This week’s Update shares Warren Buffett’s comment regarding the current stock market exhibiting casino-like behavior. However, most of this week’s discussion includes excerpts from Economist Dr. John Hussman’s March 21 Market Commentary (link to full comment below). He points out that current market valuation extreme matches those only seen twice in U.S. financial history, that of 1929 and December 31,2021. While he states markets could continue to higher extremes, the risk for future market losses should be of concern to investors.

Please continue to The Details for more of my analysis.

“If you can’t spot the sucker in the first half hour at the table, then you are the sucker.”
–Mike McDermott – Rounders

The Details

In the last few newsletters, I highlighted the extent to which the stock market is extremely overvalued. I shared similarities to the Technology Bubble and the “New Era” just prior to the Great Depression. Even renowned investor Warren Buffett has jumped on the bandwagon informing investors of the danger in the current stock market. In his annual Berkshire Hathaway letter, Mr. Buffet drew a comparison of today’s stock market to a casino, saying, “For whatever reasons, markets now exhibit far more casino-like behavior than they did when I was young,” he wrote. “The casino now resides in many homes and daily tempts the occupants.”

Economist Dr. John Hussman provided a thorough review of the current state of markets in his recent Market Comment. The following is from his Market Comment. I encourage you to review the entire article here, https://www.hussmanfunds.com/comment/mc240321/.

“This is the longest period of practically uninterrupted rise in security prices in our history… The psychological illusion upon which it is based, though not essentially new, has been stronger and more widespread than has ever been the case in this country in the past. This illusion is summed up in the phrase ‘the new era.’ The phrase itself is not new. Every period of speculation rediscovers it… During every preceding period of stock speculation and subsequent collapse business conditions have been discussed in the same unrealistic fashion as in recent years. There has been the same widespread idea that in some miraculous way, endlessly elaborated but never actually defined, the fundamental conditions and requirements of progress and prosperity have changed, that old economic principles have been abrogated… that business profits are destined to grow faster and without limit, and that the expansion of credit can have no end.”

– The Business Week, November 2, 1929

“Based on the valuation measures we find best-correlated with actual subsequent S&P 500 total returns across a century of market cycles, the stock market presently stands at valuation extremes matched only twice in U.S. financial history: the week ended December 31, 2021 (the 2022 peak occurred the next trading day) and the bubble peak in the week ended August 26, 1929. While our investment discipline is to align our outlook with prevailing, observable market conditions, my impression is that investors are presently enjoying the double-top of the most extreme speculative bubble in U.S. financial history.

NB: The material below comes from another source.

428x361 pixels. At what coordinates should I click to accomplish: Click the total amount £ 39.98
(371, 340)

Present valuation extremes might only be a long-term concern if our measures of market internals were not also divergent and unfavorable here. It seems popular to imagine that ‘this time is different’ – that the economy has entered a new era of permanently high profit margins and credit expansion; that a narrow, selective, two-tier frenzy among large capitalization glamour stocks is enough to carry the market ever higher. History is not friendly to these ideas, but no forecasts are required. Our outlook will change as observable conditions change.

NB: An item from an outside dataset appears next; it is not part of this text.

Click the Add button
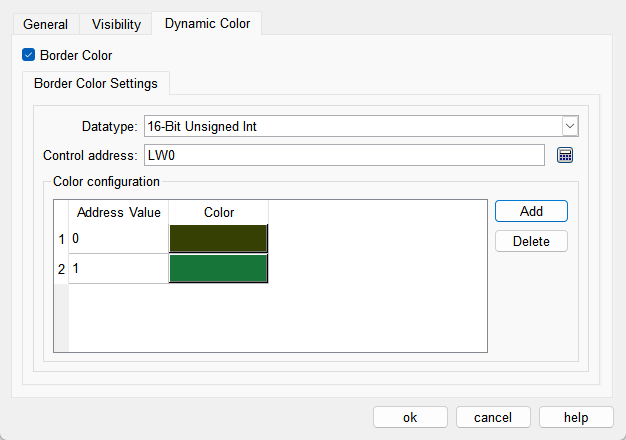Viewport: 626px width, 440px height. 531,211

This month’s comment offers an expansive and data-rich dive into profit margins and market composition. The objective is not to argue, or convince, or urge investors to do anything. We share our research, and we ask nothing in return. Still, if there is one suggestion that might be useful to investors here, it is simply to allow the possibility that market conditions will change. Whether your outlook is bullish or bearish, the notion that the current situation is permanent is exactly what will make you suffer.”

[…]

It’s notable that our most reliable valuation gauge matches extremes seen only at the 1929 and 2022 market peaks. Personally, I believe that these extremes should be of great concern to long-term investors, but that doesn’t prevent valuations from breaching those extremes in the short run. We do believe that 10-12 year S&P 500 total returns are likely to be negative, and we do estimate that the S&P 500 is likely to lose something on the order of 50-70% from current highs over the completion of this market cycle.”

The preponderance of evidence clearly illustrates that the current detachment from reality is almost as great as has been witnessed in all of market history. Those who choose to ignore such realities do so at their own peril. As Warren Buffett said, markets presently exhibit casino-like behavior. We agree. And the outcome this time should resemble those times following prior great stock market bubbles.

The S&P 500 Index closed at 5,234, up 2.3% for the week. The yield on the 10-year Treasury 

Note fell to 4.22%. Oil prices remained at $81 per barrel, and the national average price of gasoline according to AAA rose to $3.53 per gallon.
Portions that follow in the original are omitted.